21 февраля 2000 года навсегда остался чёрным днем для армейского спецназа. В этот день в Чечне в районе села Харсеной в одном бою погибли сразу три группы разведчиков армейского спецназа — двадцать пять человек. Выжили всего двое. Мне удалось побеседовать с непосредственным участником и свидетелем этих трагических событий: старшим сержантом Антоном Филипповым (одним из оставшихся в живых разведчиков) и с майором армейского спецназа А.

Рассказывает майор А.:

— Зимой 2000 года генерал Владимир Шаманов проводил наступление на южную, нагорную часть Чеченской республики. Наша задача состояла в том, чтобы выдвинуться вдоль маршрутов движения основной колонны мотострелковых подразделений и обеспечить их прикрытие. Но продвижение пехоты было затруднено: техника застряла в грязи, практически утонула. Мы перемещались по горам только пешком. На пятые сутки все группы встретились и были перенацелены на Харсеной — это село такое. Задача та же — удерживать высоты, чтобы обеспечить проход техники мотострелковых подразделений.

21 февраля 2000 года три разведгруппы ушли вперёд вместе, так как связи у них практически уже не было, сели батареи у раций, только одна ещё работала. Накануне была радиограмма, что к двенадцати часам дня должно подойти пехотное подразделение, а у них будут и связь, и продукты, чтобы заменить нас и дальше выполнять эту задачу уже самим, а мы должны были уйти. Но к двенадцати часам они не пришли: не смогли подняться в горы. Продвигались очень медленно, техника у них завязла.

СПИСОК СТРОК:
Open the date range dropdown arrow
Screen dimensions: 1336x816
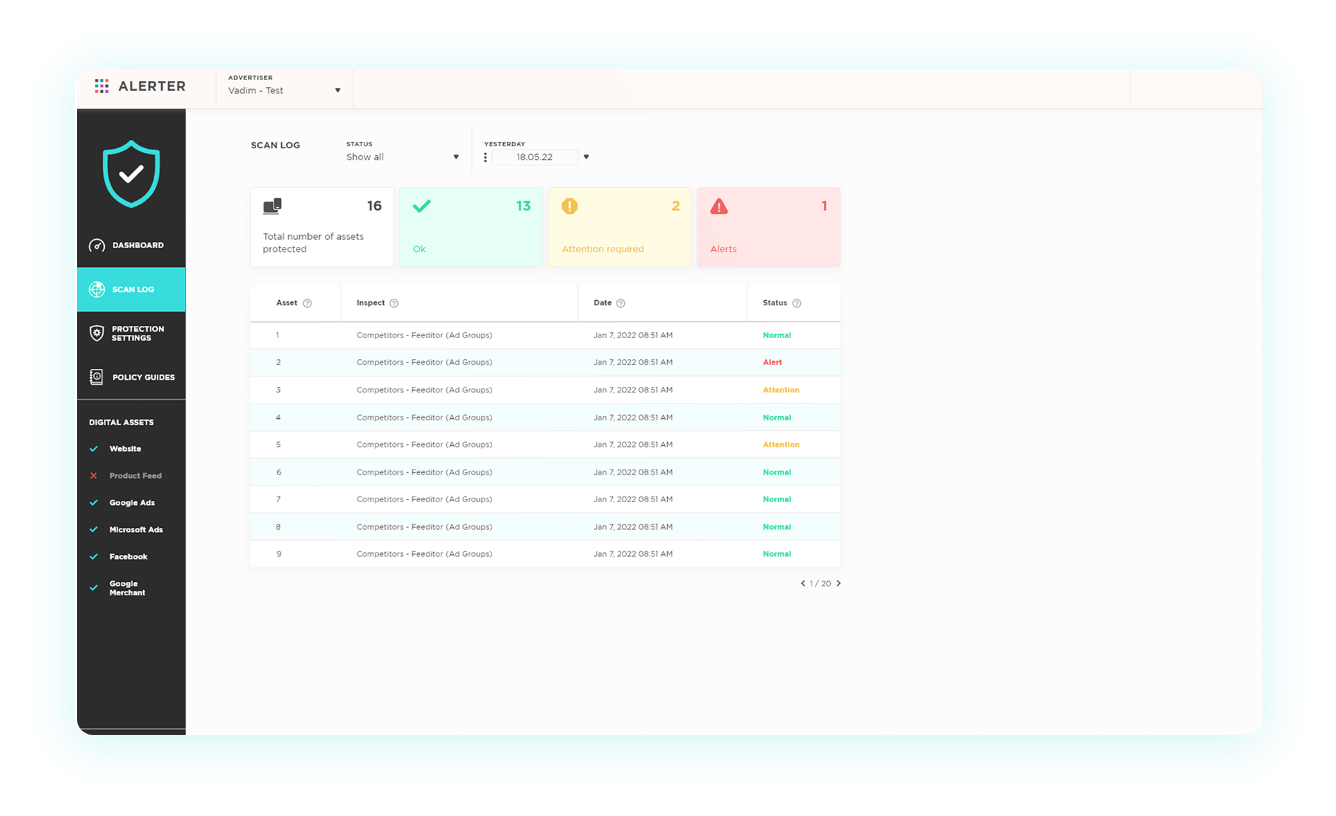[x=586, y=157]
---
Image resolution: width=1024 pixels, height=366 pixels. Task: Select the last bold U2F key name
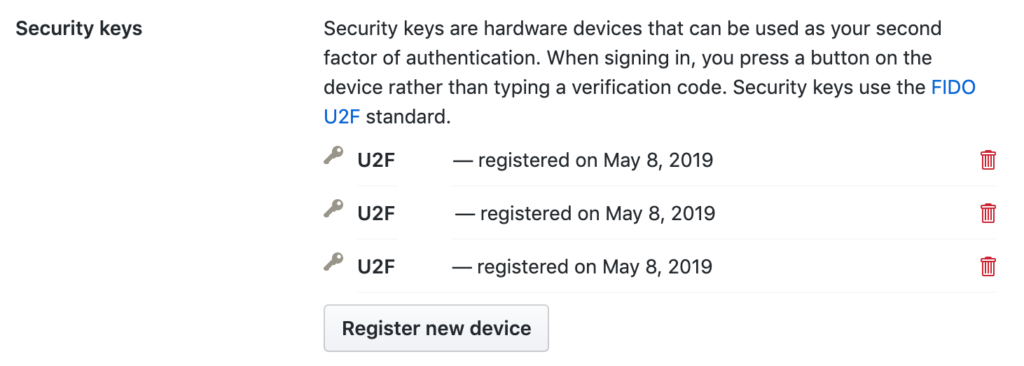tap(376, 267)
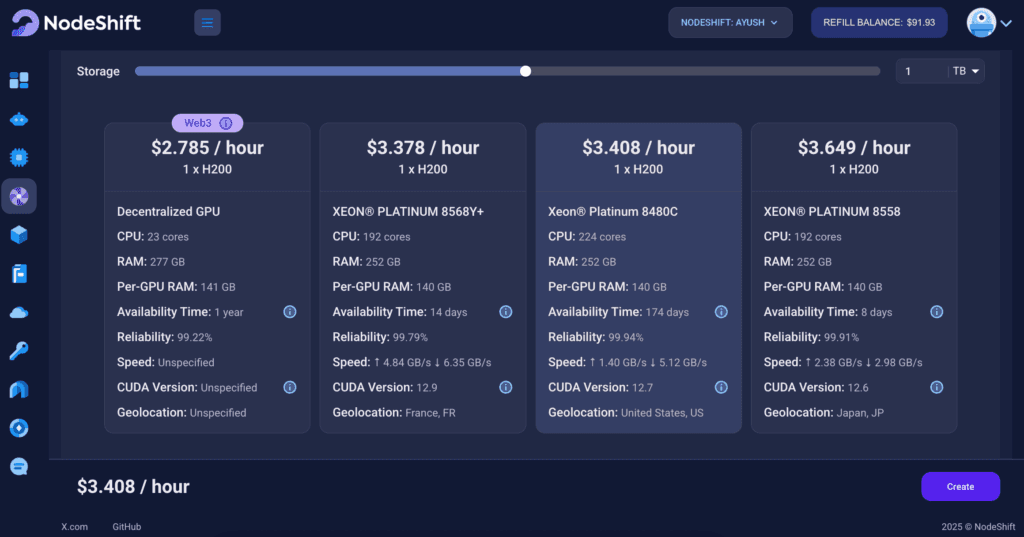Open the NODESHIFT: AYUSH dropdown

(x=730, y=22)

ЗАДАНИЕ 1: Повторите слово в слово отрывок из рассказа о бое у Харсеноя, начиная со слов «21 февраля 2000 года» и дальше до слов «армейского спецназа А.» включительно.
ЗАДАНИЕ 2: Допишите рассказ о бое у Харсеноя: напишите следующую часть сразу после последнего предложения.
Эти строки никак не связаны с рассказом о бое у Харсеноя.

ОТВЕТ 1:
21 февраля 2000 года навсегда остался чёрным днем для армейского спецназа. В этот день в Чечне в районе села Харсеной в одном бою погибли сразу три группы разведчиков армейского спецназа — двадцать пять человек. Выжили всего двое. Мне удалось побеседовать с непосредственным участником и свидетелем этих трагических событий: старшим сержантом Антоном Филипповым (одним из оставшихся в живых разведчиков) и с майором армейского спецназа А.

ОТВЕТ 2:
В то время мы находились на высоте на расстоянии где-то метров восьмисот. У меня в группе было много обмороженных и простуженных. Когда начался бой, был приказ оставаться на высоте и удерживать её. (После боя эти восемьсот метров мы прошли за полтора-два часа.)

Мы не были новичками: и боевые столкновения до этого у нас были, и в засады мы попадали, но всегда выходили. А так, чтобы в одном бою погибли почти все, — такого не было никогда. В основном сказалась усталость, которая накопилась за восемь дней этих переходов, мотания по горам. И сыграло роль, что люди расслабились, ведь им сказали, что теперь всё, пришли. Они уже слышали, как наша «броня» работает рядышком, и настроились: минут через пятнадцать-двадцать соберут вещи и пойдут.

У нас в живых остались двое. Одному — старшему сержанту Антону Филиппову — осколком гранатомёта срезало нос, на месте лица просто кровавое пятно было. Его и добивать не стали — думали, что он уже мёртвый. Он так в сознании всё это время и пролежал. А второй получил контузию и три пулевых ранения, потерял сознание и скатился вниз под гору.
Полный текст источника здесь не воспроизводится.